Neither man lived to see the auditorium constructed as both Wright and Gammage died in 1959. However, both parties had respected aides and family members who made the building possible. William Welsey Peters, Wright’s aid and assistant, helped with the process of completing the plans for Gammage; however, he stayed true to Wright’s design.
The building took twenty-five months and $2.46 million to build. The auditorium, which functions as Arizona State’s multifunctional performing arts facility, seats up to 3,000 people and stands eighty feet tall. Originally planned as an opera house for Baghdad, Iraq, the Gammage changed its final location to ASU because of conflicts in the Middle East. Luckily, Grady Gammage managed to convince Wright to design and build the auditorium on the ASU campus. As Wright had intended to build in Iraq, the design follows Middle Eastern ideals and designs, such as Arabic overlapping cutout designs.

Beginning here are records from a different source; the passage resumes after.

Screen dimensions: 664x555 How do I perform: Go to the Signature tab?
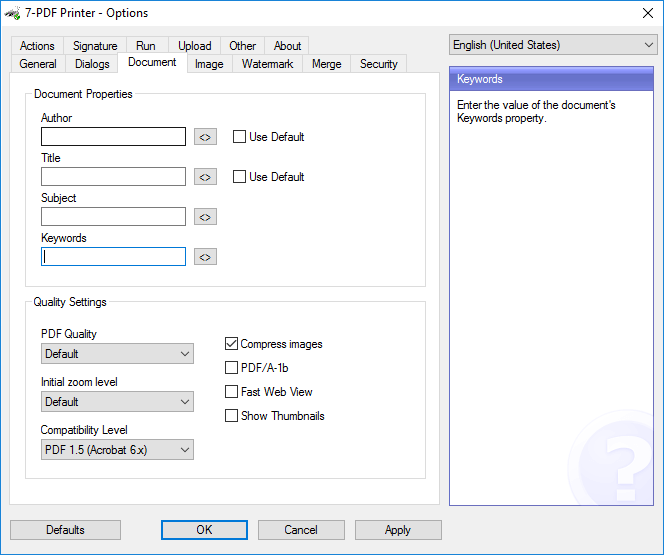tap(95, 46)
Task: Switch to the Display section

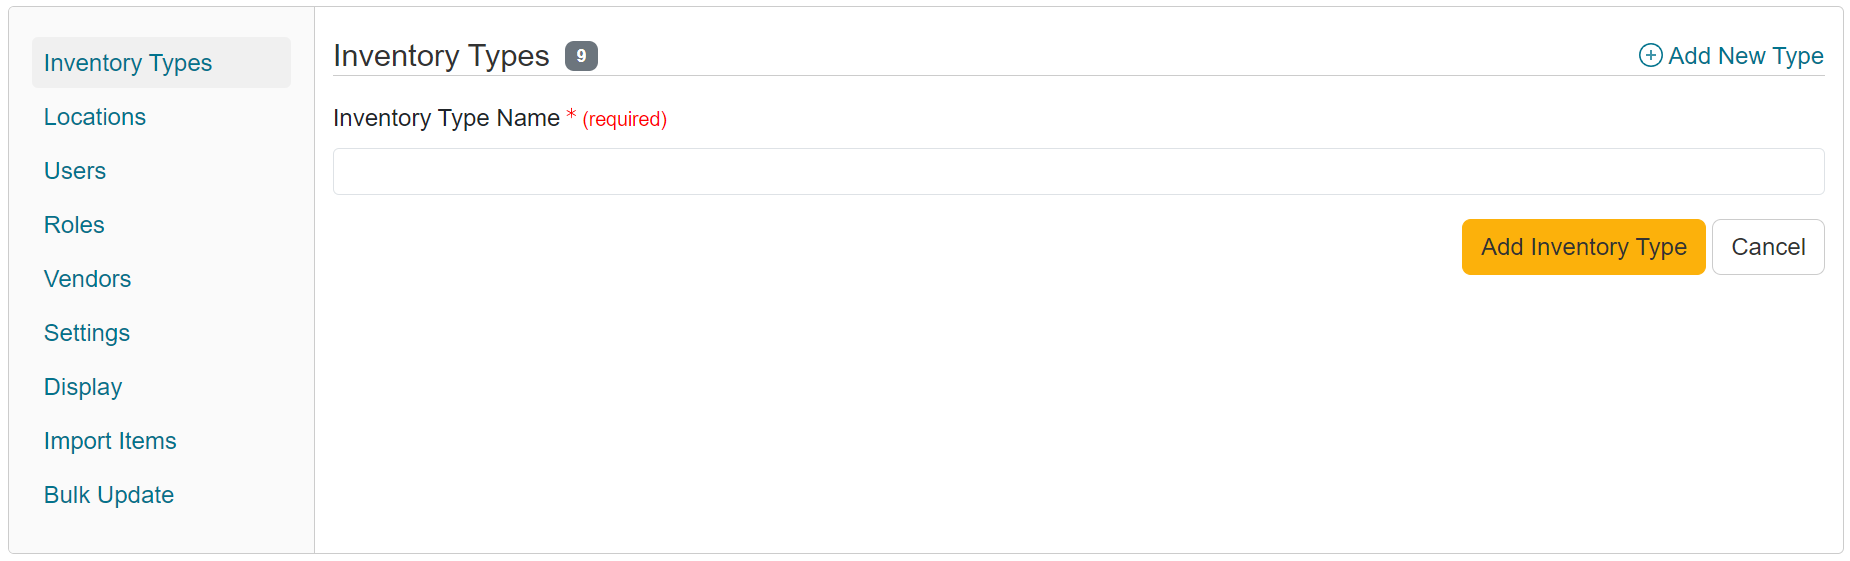Action: pyautogui.click(x=83, y=387)
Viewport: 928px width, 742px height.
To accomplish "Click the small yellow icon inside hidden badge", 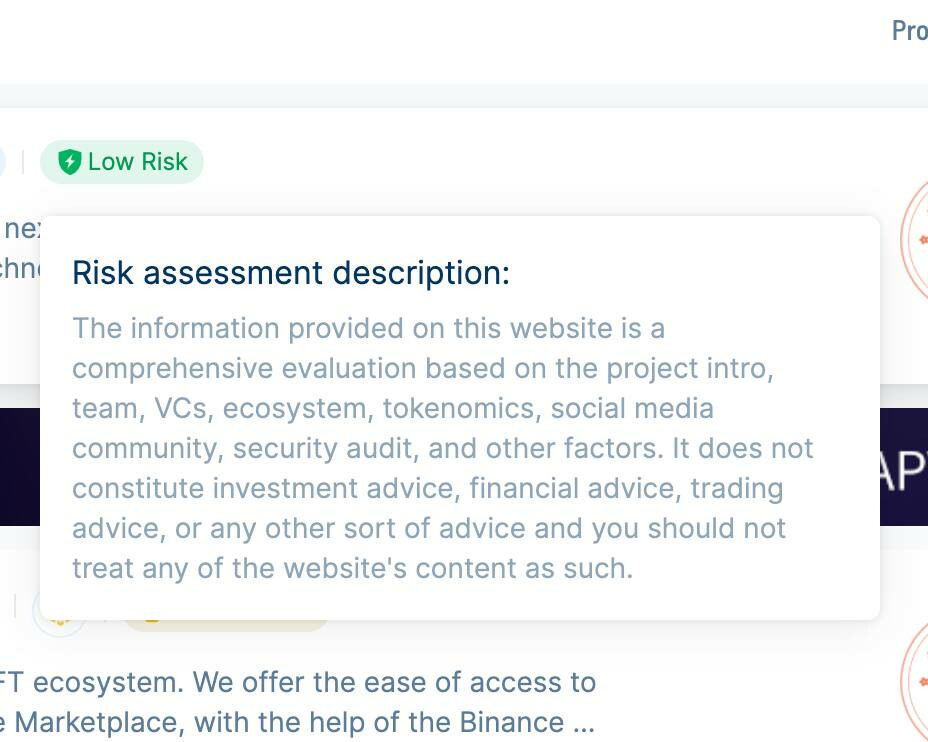I will click(x=152, y=621).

The Gammage remains known as the only public building designed by Wright in Arizona. While the Gammage is Wright’s last work, it fails to resemble his other designs, such as Falling Water and the Guggenheim Museum. However, considering Wright’s career as an architect spanned over a sixty year period, it is not unusual for his later projects such as Gammage to differ from his early designs.